### [Exercise aim]
Rewrite the stretch of the fruit and vegetable article from "The findings? Eating" through "by 13 percent.", putting "portions" in place of "servings".

### [Document excerpt]
▬▬▬▬▬▬▬▬▬▬

Can’t choke down another helping of broccoli? You may not need to eat as much as you think: Eating tons of fruits and vegetables may not be any more protective in helping you live longer than eating just a few servings a day, a new study published in The Lancet suggests.
In the study, researchers quizzed over 135,000 people from 18 different countries on their eating and lifestyle habits, as well as their health history. Then, they followed them up for an average of about 7 years to see how many died.
The findings? Eating fruits and vegetables was linked to a lower risk of death during the course of the study. But the benefit peaked at three to four servings a day: Those that hit that mark were 22 percent less likely to die of any cause than those who ate 1 serving or less a day.
There was no additional life-saving benefit seen to eating any more than that, the study found.
Prior studies—as we reported on in the past—have linked greater fruit and vegetable consumption to a reduced risk of serious disease. For instance, eating about 250 grams of fruits and vegetables a day, or about 2.5 servings, was linked to a 18 percent reduction in stroke and a four percent drop in cancer.
But those who ate 4 times as much, or about 10 servings a day, reduced their risk of stroke by 33 percent and cancer by 13 percent.

▬▬▬▬▬▬▬▬▬▬

Pixel coordinate grounding data:

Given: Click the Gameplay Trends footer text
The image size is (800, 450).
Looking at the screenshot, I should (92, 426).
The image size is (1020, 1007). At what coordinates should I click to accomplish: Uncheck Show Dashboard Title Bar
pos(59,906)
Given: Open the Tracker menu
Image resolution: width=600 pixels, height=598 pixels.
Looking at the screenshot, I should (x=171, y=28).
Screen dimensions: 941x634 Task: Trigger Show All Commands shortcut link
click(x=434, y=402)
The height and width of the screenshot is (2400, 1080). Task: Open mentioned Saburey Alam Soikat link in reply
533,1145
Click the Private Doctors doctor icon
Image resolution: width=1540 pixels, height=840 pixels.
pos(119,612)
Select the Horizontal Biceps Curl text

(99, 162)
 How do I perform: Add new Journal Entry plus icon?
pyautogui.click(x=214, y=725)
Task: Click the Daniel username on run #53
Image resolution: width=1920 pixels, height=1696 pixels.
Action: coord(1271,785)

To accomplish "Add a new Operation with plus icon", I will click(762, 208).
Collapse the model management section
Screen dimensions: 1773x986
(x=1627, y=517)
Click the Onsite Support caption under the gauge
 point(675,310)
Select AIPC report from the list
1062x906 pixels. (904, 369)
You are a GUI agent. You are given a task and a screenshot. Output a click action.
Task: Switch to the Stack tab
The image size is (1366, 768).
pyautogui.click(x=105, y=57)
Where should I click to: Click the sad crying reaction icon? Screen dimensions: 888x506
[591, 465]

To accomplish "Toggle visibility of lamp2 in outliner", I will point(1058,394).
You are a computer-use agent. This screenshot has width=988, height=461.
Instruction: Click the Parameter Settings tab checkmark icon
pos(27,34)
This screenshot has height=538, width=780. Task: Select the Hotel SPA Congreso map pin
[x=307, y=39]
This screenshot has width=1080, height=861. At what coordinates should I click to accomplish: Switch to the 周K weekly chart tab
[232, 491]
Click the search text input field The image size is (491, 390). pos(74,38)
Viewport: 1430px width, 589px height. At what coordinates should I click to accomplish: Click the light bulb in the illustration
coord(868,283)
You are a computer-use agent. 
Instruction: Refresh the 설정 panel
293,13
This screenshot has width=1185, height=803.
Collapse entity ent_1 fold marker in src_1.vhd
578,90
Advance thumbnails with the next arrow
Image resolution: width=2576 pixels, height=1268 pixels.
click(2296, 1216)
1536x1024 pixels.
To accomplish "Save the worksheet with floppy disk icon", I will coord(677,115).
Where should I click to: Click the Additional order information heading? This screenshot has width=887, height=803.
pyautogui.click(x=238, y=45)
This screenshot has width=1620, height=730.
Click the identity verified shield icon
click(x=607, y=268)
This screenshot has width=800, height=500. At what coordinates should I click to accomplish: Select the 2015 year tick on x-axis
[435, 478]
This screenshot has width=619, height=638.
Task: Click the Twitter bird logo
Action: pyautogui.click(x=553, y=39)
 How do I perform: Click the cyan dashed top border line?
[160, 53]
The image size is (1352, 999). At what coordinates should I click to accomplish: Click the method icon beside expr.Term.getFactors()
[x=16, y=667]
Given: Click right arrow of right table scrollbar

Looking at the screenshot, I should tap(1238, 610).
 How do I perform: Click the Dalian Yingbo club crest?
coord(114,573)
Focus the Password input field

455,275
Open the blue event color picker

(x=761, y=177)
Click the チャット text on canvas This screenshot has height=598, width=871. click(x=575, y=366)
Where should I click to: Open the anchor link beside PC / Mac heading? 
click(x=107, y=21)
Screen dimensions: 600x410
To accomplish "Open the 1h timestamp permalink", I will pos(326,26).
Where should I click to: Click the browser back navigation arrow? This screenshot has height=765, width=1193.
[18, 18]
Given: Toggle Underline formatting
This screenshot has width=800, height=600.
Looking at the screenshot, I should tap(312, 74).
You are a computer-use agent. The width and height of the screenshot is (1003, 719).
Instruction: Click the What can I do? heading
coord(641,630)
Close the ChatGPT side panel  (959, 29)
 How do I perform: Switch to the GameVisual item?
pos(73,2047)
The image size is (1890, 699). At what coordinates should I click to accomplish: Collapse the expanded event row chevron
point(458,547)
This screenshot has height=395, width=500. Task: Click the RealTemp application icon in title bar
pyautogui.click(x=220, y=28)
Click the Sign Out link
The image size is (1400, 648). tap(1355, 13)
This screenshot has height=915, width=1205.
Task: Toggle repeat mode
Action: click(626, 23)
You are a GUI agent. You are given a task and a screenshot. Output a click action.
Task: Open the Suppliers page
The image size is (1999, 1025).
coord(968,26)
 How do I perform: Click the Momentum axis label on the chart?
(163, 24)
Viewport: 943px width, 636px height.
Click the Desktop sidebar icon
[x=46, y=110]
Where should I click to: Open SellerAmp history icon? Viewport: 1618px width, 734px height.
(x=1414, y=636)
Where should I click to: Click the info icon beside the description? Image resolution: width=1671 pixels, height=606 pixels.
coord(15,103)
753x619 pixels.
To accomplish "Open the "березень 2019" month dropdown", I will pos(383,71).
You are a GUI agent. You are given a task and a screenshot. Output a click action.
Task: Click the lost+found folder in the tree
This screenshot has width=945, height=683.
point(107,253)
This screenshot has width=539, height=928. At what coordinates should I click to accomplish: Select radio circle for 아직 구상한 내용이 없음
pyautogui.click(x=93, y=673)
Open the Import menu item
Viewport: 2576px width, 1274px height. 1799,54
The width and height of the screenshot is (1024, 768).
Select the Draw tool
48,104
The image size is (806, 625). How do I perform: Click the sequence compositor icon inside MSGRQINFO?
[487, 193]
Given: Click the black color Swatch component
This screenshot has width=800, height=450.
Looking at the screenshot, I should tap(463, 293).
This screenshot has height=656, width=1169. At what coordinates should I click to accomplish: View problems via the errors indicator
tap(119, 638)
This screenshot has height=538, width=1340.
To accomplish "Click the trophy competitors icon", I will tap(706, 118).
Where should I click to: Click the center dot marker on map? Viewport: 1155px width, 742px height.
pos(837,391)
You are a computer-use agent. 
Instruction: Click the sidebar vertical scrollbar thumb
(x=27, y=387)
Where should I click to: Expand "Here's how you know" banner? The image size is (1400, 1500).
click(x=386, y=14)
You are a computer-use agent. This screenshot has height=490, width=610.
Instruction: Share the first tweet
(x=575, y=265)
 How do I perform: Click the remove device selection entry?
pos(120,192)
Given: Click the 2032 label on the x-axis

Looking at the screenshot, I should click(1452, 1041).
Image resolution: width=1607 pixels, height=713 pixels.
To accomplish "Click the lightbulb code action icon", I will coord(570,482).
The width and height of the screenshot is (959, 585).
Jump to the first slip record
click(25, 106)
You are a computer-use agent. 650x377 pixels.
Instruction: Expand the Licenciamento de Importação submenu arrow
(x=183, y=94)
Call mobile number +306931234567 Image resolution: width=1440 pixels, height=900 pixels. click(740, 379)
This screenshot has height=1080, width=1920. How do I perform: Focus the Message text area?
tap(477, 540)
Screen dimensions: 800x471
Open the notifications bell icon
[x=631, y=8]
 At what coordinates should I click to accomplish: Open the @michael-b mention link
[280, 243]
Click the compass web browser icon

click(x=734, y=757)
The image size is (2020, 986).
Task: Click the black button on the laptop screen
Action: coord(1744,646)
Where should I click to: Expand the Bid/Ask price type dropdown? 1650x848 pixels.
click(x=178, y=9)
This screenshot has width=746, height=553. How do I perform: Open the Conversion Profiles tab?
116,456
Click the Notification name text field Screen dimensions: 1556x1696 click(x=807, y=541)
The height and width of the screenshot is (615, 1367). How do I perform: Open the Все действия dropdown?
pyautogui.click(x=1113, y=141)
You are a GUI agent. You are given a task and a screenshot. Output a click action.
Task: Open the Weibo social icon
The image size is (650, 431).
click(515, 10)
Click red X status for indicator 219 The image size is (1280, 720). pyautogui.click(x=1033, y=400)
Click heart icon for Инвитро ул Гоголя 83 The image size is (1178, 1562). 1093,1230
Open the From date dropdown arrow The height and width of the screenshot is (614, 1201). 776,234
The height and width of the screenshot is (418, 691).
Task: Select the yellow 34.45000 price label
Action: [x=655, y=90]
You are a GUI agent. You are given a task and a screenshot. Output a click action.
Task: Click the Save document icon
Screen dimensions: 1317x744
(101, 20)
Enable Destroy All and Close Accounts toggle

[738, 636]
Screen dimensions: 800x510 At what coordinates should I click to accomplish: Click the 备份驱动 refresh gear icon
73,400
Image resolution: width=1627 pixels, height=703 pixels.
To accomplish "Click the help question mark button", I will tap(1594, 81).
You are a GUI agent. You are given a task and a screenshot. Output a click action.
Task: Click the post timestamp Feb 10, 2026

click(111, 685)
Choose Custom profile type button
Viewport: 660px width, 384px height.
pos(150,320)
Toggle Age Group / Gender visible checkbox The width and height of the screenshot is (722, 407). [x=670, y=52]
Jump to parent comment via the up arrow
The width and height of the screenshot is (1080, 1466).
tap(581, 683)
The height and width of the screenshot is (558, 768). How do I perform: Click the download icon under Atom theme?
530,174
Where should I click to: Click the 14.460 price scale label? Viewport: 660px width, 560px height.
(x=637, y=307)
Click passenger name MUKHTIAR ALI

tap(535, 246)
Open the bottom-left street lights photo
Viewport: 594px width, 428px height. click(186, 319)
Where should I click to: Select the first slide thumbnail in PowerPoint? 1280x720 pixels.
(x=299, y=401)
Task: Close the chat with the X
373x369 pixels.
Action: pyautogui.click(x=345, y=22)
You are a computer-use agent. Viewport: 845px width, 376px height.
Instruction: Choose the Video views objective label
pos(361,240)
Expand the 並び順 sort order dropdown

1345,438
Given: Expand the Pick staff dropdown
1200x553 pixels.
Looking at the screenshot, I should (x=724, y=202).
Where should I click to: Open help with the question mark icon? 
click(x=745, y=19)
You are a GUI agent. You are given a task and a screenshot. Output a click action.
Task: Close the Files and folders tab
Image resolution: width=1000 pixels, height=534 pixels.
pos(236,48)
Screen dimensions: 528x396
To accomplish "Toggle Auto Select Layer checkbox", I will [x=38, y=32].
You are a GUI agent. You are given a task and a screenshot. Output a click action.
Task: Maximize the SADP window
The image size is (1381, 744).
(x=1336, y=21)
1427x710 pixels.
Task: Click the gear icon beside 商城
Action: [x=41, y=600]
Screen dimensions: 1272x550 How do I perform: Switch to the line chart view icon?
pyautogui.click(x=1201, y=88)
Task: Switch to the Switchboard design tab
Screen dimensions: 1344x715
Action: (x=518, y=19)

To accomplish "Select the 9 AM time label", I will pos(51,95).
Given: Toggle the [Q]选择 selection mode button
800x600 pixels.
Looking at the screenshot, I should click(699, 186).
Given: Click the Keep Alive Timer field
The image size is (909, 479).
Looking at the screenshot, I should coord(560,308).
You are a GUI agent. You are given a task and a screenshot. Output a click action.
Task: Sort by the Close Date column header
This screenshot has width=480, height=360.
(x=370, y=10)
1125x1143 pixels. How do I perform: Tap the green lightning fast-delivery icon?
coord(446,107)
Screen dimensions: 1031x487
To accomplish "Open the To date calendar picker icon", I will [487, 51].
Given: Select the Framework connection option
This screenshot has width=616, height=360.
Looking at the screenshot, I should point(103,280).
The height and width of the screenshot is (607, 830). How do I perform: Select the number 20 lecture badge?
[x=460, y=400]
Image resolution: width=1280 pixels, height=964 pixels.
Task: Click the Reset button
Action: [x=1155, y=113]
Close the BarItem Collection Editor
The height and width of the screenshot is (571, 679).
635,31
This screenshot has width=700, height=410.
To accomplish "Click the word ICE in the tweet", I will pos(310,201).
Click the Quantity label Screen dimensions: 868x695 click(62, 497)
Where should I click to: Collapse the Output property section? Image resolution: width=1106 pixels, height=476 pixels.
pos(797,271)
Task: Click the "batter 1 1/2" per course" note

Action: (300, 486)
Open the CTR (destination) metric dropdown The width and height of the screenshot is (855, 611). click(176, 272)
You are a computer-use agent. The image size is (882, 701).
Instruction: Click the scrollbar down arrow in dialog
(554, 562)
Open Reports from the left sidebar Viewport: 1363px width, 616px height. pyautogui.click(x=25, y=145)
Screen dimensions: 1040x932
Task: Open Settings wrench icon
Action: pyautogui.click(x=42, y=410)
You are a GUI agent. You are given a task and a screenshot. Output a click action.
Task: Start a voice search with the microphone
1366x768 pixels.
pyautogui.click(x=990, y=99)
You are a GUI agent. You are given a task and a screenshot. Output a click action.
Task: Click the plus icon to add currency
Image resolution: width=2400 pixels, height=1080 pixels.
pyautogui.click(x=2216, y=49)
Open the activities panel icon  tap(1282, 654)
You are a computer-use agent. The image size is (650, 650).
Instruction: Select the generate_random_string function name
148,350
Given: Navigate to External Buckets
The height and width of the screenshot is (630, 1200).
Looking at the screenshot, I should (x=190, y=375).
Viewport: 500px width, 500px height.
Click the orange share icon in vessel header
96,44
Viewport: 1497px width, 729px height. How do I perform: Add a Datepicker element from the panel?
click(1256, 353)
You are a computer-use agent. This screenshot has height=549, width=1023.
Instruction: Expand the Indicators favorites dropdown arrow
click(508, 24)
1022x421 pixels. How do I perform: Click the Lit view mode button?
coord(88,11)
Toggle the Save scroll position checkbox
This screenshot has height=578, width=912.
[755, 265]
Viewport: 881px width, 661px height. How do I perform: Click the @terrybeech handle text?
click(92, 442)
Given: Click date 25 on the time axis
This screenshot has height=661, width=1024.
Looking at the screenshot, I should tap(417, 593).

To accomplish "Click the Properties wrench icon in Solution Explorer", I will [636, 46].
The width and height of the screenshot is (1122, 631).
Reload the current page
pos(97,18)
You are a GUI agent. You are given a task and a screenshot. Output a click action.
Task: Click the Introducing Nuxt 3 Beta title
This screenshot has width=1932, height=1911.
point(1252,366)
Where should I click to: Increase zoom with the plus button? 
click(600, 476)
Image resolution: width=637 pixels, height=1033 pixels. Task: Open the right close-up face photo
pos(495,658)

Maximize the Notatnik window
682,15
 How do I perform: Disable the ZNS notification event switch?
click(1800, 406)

▬▬▬▬▬▬▬▬▬▬

### [Answer section]
The findings? Eating fruits and vegetables was linked to a lower risk of death during the course of the study. But the benefit peaked at three to four portions a day: Those that hit that mark were 22 percent less likely to die of any cause than those who ate 1 serving or less a day.
There was no additional life-saving benefit seen to eating any more than that, the study found.
Prior studies—as we reported on in the past—have linked greater fruit and vegetable consumption to a reduced risk of serious disease. For instance, eating about 250 grams of fruits and vegetables a day, or about 2.5 portions, was linked to a 18 percent reduction in stroke and a four percent drop in cancer.
But those who ate 4 times as much, or about 10 portions a day, reduced their risk of stroke by 33 percent and cancer by 13 percent.